Model parameters are not updating

Rgb1998 · June 13, 2022, 12:41pm

Hello,

I am trying two implement two NNs joined by one loss function, where the loss function involves performing PCA_inverse on the output of each neural network. The code is as follows:

for epoch in range(num_epochs):
batch_idx = 0

model_diff.train()
model_conv.train()

for (features_diff, _), (features_conv, _), (_, targets_base) in zip(train_loader_diff, train_loader_conv, 
train_loader):

  model_diff.train()
  model_conv.train()

  batch_idx += 1

  features_diff = features_diff.to(device)
  features_conv = features_conv.to(device)
  targets_base = targets_base.to(device)

  # FORWARD AND BACK PROP

  model_diff.requires_grad = True
  model_conv.requires_grad = True

  diff_part = model_diff(features_diff)

  conv_part = model_conv(features_conv)
 
  for (param_diff, param_conv) in zip(model_diff.parameters(), model_conv.parameters()):
    param_diff.retain_grad()
    param_conv.retain_grad()

  with torch.no_grad():

    predictions = pca_y_diff.inverse_transform(model_diff(features_diff).clone().cpu().numpy()) + pca_y_conv.inverse_transform(model_conv(features_conv).clone().cpu().numpy())
    predictions = torch.from_numpy(predictions)
    predictions = predictions.to(device)
    predictions = torch.reshape(predictions, (-1, 1, 256, 256))

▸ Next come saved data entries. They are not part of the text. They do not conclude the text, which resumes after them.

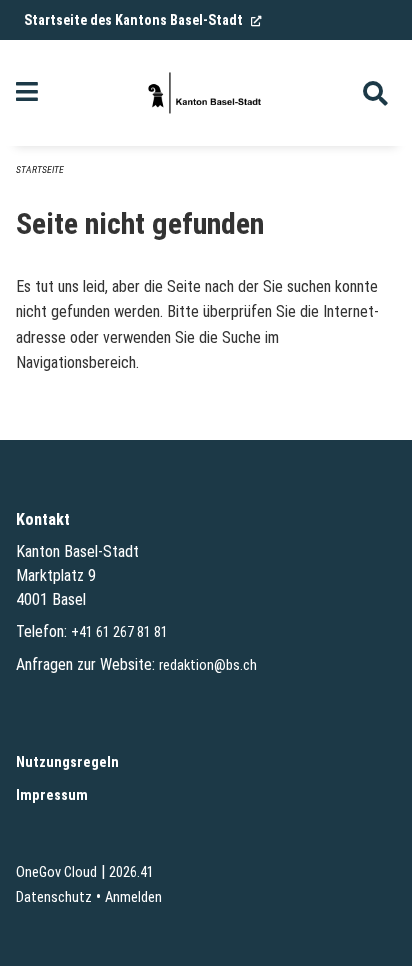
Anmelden (133, 897)
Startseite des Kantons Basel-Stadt (143, 20)
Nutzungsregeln (67, 762)
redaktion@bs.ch (208, 665)
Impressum (52, 795)
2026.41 (131, 872)
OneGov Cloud (56, 872)
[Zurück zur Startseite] (206, 93)
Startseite (40, 169)
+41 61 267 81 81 (119, 632)
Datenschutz (54, 897)
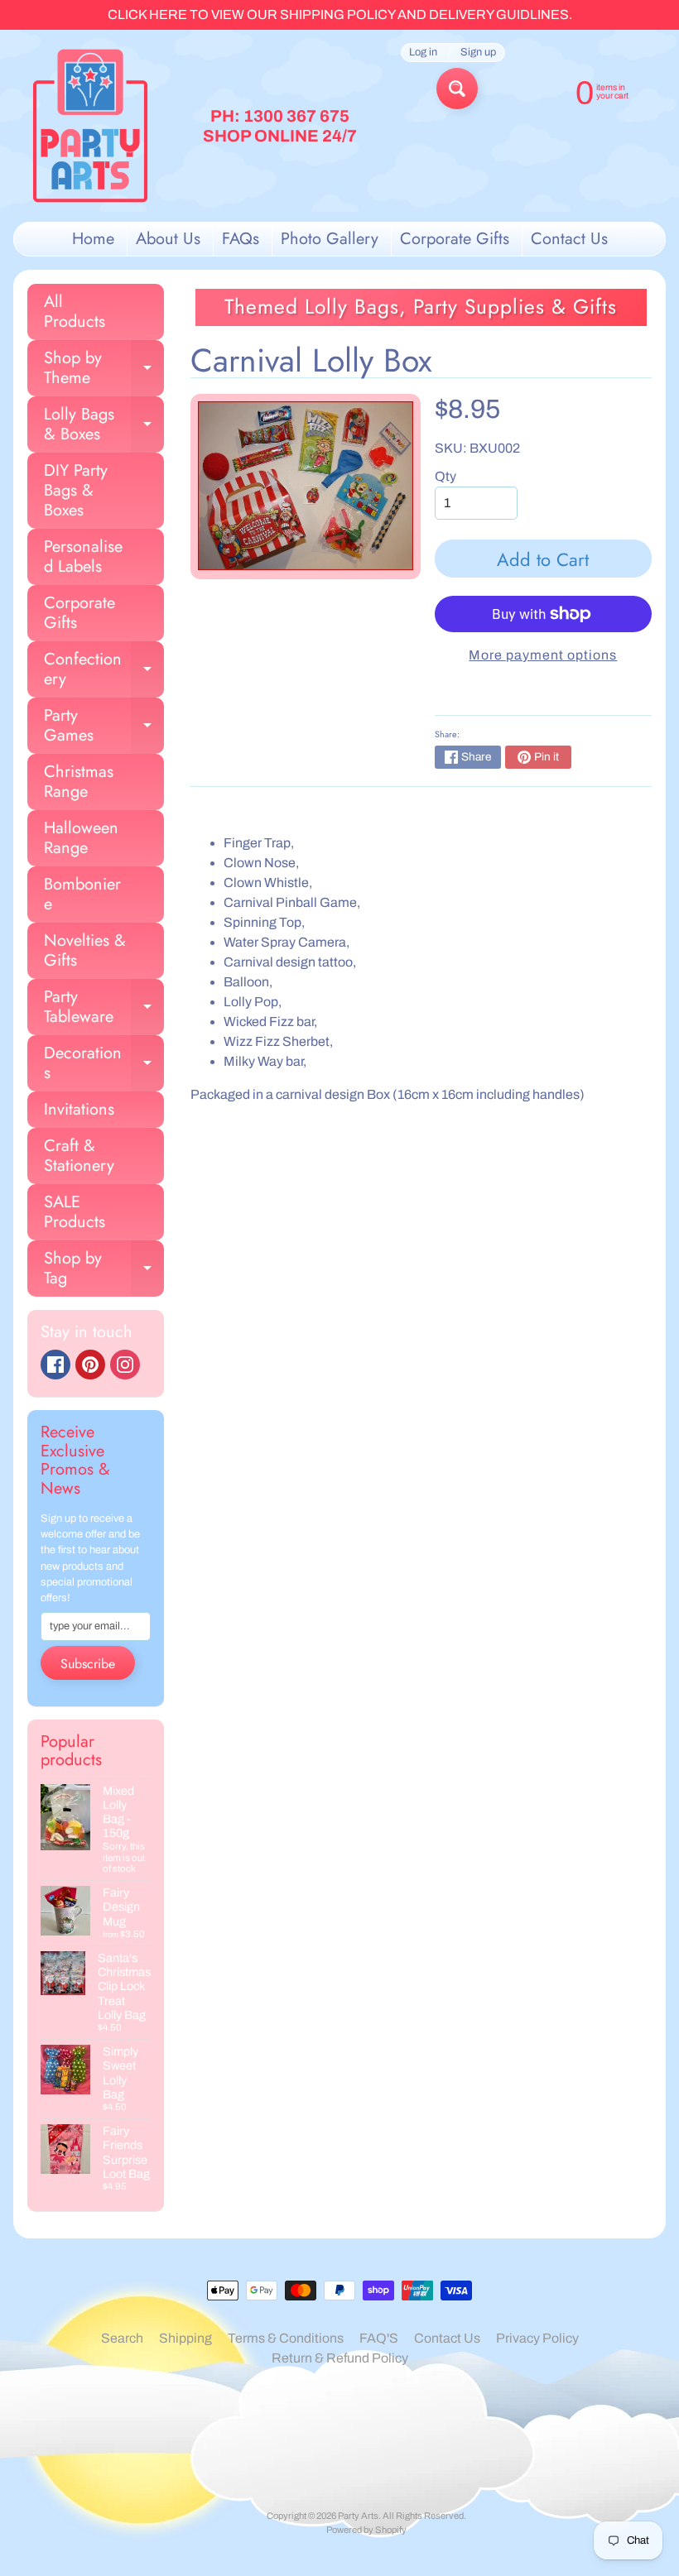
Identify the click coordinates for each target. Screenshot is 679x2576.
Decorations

  loss = loss_fn(predictions, targets_base)

  optimizer_diff.zero_grad()
  optimizer_conv.zero_grad()

  loss.requires_grad = True
  loss.backward()
  

  # UPDATE MODEL PARAMETERS
  optimizer_diff.step()
  optimizer_conv.step()

The problem is that the parameters do not update at all. If I don’t include ''loss.requires_grad = True" I get the error “[RuntimeError: element 0 does not require grad and does not have a grad_fn]”

Any help is much appreciated

Many thanks

AlphaBetaGamma96 · June 13, 2022, 1:12pm

Rgb1998:

with torch.no_grad():

    predictions = pca_y_diff.inverse_transform(model_diff(features_diff).clone().cpu().numpy()) + pca_y_conv.inverse_transform(model_conv(features_conv).clone().cpu().numpy())
    predictions = torch.from_numpy(predictions)
    predictions = predictions.to(device)
    predictions = torch.reshape(predictions, (-1, 1, 256, 256))

Your predictions are being calculated within a torch.no_grad() context manager and therefore won’t have a grad_fn, can you share the forward and backward part of the code too?

Rgb1998 · June 13, 2022, 2:35pm

here is the forward part:

##########################

MODEL

##########################

class Reshape(nn.Module):
def init(self, *args):
super().init()
self.shape = args

def forward(self, x):
    return x.view(self.shape)

class Trim(nn.Module):
def init(self, *args):
super().init()

def forward(self, x):
    return x[:, :, :256, :256]

class MLP(nn.Module):

def __init__(self, n_components_x, n_components_y):
    super().__init__()
    
    self.ANN = nn.Sequential( #784
            nn.Linear(n_components_x, 100),
            nn.LeakyReLU(0.01),
            nn.Linear(100, 100),
            nn.LeakyReLU(0.01),
            nn.Linear(100, 100),
            nn.LeakyReLU(0.01),
            nn.Linear(100, 100),
            nn.LeakyReLU(0.01),
            nn.Linear(100, n_components_y)
            )

def forward(self, x):
    x = self.ANN(x)
    return x

I tried removing the torch.no_grad() context manager, and now I get the following error:
“Can’t call numpy() on Tensor that requires grad. Use tensor.detach().numpy() instead.”

When I then use .detach() in the first predictions line, my parameters once again do not update

AlphaBetaGamma96 · June 13, 2022, 2:50pm

Yes, so if you’re using a function outside of the torch environment (i.e. numpy) pytorch can’t track operation that leave pytorch. When calling .detach() you break your computational graph and hence have no gradient. In this case you have two options,

Find an equivalent function within the torch environment that will automatically propagate gradients.
Define a custom torch.autograd.Function object and manually define both the forward and backward methods respectively in order to propagate gradients.